PASSAGE FOR REVIEW
________________________________________
While some of these problems might be attributed to poor record-keeping or Syrian unfamiliarity with the precise requirements of the Chemical Weapons Convention, the regime's general approach has not been suggestive of sincere intentions.
Inspectors working on the ground in Syria faced various difficulties which which cumulatively gave the impression of intentionally hampering investigations. According to a Reuters report, these have included "withholding visas, submitting large volumes of documents multiple times to bog down the process" and last-minute restrictions on site inspections.
Inspectors have also had difficulty gaining access to the most relevant Syrian officials – those with "strategic knowledge and oversight" of the chemical weapons programme.
In April last year the OPCW sent Syria a list of "unanswered questions" – to which Syria replied three months later. After studying the reply, the OPCW concluded that it didn't really tell them anything new.
Summarising the position last July, the OPCW said:
"While the Syrian Arab Republic has remained engaged with the Secretariat in efforts to clarify outstanding issues, the nature and substance of the information that has been provided to the Secretariat do not enable it to resolve all identified gaps, inconsistencies, or discrepancies in the declaration."
It added that the number of unresolved issues had grown rather than decreased and "the Secretariat therefore remains unable to state that the Syrian Arab Republic has submitted a declaration that can be considered accurate and complete".
________________________________________
LISTED RECORDS

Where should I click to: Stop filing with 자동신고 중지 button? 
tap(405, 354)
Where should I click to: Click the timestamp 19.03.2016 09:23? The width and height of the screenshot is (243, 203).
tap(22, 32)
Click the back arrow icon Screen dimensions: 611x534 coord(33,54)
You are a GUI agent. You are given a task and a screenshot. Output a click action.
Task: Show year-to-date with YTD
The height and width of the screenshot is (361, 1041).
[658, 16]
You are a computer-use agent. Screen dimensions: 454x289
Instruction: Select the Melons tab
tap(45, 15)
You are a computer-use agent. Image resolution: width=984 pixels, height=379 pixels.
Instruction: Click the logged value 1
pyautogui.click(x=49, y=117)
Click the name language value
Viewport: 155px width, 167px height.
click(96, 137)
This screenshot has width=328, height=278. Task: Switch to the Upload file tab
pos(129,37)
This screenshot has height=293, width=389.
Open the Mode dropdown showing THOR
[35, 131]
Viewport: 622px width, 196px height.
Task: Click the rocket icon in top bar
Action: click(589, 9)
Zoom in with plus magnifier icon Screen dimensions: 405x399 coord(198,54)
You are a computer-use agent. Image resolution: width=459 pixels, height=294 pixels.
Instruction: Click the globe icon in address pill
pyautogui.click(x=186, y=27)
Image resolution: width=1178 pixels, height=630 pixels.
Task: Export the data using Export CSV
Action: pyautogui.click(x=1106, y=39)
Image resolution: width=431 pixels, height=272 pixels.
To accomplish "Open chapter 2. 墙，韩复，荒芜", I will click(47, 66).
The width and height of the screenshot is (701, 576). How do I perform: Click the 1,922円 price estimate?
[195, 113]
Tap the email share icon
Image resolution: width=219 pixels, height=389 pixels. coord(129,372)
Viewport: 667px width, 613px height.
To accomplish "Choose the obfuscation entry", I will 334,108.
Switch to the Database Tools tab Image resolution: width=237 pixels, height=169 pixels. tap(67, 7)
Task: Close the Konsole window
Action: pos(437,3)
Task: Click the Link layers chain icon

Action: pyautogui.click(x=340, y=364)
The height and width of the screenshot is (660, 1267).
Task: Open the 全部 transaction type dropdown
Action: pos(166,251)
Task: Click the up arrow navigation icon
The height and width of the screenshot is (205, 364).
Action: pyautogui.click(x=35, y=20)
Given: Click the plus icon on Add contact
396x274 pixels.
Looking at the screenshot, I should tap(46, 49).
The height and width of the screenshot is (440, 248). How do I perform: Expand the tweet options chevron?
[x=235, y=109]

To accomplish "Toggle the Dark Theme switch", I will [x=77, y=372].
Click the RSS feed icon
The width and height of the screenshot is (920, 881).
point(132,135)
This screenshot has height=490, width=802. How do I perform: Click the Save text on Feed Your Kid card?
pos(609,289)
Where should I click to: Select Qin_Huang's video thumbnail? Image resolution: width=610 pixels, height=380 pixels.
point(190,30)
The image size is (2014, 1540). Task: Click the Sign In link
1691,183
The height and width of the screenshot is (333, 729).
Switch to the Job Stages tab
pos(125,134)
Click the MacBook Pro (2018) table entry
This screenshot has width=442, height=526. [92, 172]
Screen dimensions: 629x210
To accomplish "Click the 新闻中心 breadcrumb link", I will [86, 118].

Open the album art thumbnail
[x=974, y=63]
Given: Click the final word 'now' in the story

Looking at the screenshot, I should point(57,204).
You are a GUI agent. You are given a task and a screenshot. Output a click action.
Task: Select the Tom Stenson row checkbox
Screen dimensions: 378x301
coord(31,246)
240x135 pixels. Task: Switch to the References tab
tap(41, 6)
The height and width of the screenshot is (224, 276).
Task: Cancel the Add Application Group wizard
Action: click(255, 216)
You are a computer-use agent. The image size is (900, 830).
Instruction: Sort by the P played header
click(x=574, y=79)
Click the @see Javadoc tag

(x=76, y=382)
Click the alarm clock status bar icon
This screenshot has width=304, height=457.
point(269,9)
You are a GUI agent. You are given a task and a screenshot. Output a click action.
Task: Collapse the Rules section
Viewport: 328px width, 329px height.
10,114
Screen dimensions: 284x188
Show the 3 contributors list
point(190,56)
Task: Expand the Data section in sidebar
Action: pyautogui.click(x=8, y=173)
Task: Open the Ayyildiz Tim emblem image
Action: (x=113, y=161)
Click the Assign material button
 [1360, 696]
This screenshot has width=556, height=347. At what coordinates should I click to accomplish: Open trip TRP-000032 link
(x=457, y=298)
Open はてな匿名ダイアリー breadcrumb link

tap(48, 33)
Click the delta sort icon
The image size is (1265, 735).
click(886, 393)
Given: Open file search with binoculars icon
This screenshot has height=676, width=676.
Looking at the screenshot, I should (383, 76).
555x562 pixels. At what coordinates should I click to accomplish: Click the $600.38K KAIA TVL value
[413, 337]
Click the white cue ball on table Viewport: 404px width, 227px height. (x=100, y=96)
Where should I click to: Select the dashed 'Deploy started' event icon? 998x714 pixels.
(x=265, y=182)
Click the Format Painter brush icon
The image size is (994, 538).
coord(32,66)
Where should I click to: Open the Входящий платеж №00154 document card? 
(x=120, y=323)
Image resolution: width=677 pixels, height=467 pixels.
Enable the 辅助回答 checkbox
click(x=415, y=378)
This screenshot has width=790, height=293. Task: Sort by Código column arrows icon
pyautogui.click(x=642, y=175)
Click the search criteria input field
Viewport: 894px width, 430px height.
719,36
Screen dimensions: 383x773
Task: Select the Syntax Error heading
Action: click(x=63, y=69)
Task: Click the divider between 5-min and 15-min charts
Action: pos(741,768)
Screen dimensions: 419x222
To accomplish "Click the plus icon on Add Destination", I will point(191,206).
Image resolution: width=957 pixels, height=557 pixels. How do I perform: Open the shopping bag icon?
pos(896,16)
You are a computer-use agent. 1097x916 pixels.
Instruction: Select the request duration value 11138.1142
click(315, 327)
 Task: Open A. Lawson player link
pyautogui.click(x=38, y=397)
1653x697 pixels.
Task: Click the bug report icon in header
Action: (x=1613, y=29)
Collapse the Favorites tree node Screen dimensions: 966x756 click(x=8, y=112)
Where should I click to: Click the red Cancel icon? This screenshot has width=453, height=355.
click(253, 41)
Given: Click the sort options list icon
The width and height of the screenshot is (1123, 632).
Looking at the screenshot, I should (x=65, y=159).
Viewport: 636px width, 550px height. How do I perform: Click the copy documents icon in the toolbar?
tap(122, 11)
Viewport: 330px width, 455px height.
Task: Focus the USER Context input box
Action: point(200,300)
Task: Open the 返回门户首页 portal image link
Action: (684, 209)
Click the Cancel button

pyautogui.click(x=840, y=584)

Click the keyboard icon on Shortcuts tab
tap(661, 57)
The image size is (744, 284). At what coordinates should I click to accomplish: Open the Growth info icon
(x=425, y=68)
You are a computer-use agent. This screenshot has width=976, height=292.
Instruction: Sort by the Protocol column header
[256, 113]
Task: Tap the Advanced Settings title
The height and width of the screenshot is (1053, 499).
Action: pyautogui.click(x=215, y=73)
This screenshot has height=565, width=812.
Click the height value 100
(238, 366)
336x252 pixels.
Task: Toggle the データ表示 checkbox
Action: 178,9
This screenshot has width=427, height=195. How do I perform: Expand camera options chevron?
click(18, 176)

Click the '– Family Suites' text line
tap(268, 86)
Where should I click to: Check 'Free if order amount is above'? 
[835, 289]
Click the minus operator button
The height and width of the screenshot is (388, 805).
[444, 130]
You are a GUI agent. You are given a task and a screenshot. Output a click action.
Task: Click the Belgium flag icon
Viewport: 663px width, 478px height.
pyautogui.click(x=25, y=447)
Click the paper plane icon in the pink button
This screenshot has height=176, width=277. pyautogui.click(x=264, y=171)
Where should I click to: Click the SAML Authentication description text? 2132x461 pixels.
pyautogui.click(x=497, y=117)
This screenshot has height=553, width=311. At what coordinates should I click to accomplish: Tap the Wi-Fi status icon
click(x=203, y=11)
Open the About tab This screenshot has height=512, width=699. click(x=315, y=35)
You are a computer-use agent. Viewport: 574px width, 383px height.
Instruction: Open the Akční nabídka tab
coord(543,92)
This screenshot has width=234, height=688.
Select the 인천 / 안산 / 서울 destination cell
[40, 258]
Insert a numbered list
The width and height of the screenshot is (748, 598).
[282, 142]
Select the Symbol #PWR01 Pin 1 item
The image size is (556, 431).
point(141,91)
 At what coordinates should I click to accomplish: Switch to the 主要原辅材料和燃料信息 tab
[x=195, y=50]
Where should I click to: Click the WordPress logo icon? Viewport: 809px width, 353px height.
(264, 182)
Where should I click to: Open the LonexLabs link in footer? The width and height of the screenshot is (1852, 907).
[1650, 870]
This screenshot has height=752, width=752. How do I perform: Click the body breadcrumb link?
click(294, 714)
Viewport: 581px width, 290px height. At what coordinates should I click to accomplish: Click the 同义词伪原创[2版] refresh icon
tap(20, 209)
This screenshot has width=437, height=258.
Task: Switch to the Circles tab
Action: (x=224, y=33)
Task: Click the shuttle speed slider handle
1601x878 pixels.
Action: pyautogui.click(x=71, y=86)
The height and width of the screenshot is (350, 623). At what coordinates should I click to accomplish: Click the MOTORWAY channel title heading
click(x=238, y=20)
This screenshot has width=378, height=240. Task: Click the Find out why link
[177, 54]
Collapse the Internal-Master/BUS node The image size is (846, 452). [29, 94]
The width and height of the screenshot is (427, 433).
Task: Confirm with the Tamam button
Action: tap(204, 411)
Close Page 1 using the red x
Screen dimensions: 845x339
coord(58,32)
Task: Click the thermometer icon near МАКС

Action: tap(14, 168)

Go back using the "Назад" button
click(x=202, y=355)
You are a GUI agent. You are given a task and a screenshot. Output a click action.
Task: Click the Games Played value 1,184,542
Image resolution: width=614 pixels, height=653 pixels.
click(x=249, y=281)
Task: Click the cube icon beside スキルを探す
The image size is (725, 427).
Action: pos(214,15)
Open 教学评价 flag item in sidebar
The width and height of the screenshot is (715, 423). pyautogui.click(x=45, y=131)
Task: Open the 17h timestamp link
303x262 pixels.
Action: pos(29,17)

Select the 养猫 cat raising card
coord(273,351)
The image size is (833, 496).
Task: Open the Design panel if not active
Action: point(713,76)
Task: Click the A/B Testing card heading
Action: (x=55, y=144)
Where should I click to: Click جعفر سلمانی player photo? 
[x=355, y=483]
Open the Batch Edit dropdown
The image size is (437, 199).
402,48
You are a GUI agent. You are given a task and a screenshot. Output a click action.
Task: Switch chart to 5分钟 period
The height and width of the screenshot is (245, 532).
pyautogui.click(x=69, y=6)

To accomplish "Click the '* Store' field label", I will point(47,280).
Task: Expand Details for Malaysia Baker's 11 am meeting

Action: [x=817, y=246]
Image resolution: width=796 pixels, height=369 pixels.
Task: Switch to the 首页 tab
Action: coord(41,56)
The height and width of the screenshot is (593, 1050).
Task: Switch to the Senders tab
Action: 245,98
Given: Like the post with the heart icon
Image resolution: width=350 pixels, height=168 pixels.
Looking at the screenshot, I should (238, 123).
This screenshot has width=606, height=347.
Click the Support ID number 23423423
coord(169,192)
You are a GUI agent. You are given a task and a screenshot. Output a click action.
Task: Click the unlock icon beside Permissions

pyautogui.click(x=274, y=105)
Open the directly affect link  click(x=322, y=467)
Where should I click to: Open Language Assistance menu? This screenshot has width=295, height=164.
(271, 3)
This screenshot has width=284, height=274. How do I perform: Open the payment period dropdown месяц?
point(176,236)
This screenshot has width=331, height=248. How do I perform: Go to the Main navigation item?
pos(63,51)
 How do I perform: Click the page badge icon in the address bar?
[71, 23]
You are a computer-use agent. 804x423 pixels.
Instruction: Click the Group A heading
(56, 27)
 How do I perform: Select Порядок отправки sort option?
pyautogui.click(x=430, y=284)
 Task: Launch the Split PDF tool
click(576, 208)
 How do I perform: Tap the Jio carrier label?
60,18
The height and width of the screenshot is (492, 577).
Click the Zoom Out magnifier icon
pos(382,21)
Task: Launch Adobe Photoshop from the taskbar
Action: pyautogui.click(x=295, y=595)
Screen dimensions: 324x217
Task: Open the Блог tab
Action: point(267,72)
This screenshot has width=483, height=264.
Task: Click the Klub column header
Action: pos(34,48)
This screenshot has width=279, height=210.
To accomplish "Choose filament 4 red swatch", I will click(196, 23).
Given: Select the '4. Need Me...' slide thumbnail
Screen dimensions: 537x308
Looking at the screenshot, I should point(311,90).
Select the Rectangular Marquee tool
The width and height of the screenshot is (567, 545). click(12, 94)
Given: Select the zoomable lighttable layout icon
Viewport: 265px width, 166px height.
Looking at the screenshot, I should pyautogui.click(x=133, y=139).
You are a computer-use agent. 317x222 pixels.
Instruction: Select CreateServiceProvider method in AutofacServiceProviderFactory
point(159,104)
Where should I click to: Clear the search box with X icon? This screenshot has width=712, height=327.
________________________________________
PROBLEM DETAILS
Write out the part of the passage on Syria's chemical weapons declaration starting at "In April last" and ending at "them anything new.", copying it word for word.

TASK RESPONSE
In April last year the OPCW sent Syria a list of "unanswered questions" – to which Syria replied three months later. After studying the reply, the OPCW concluded that it didn't really tell them anything new.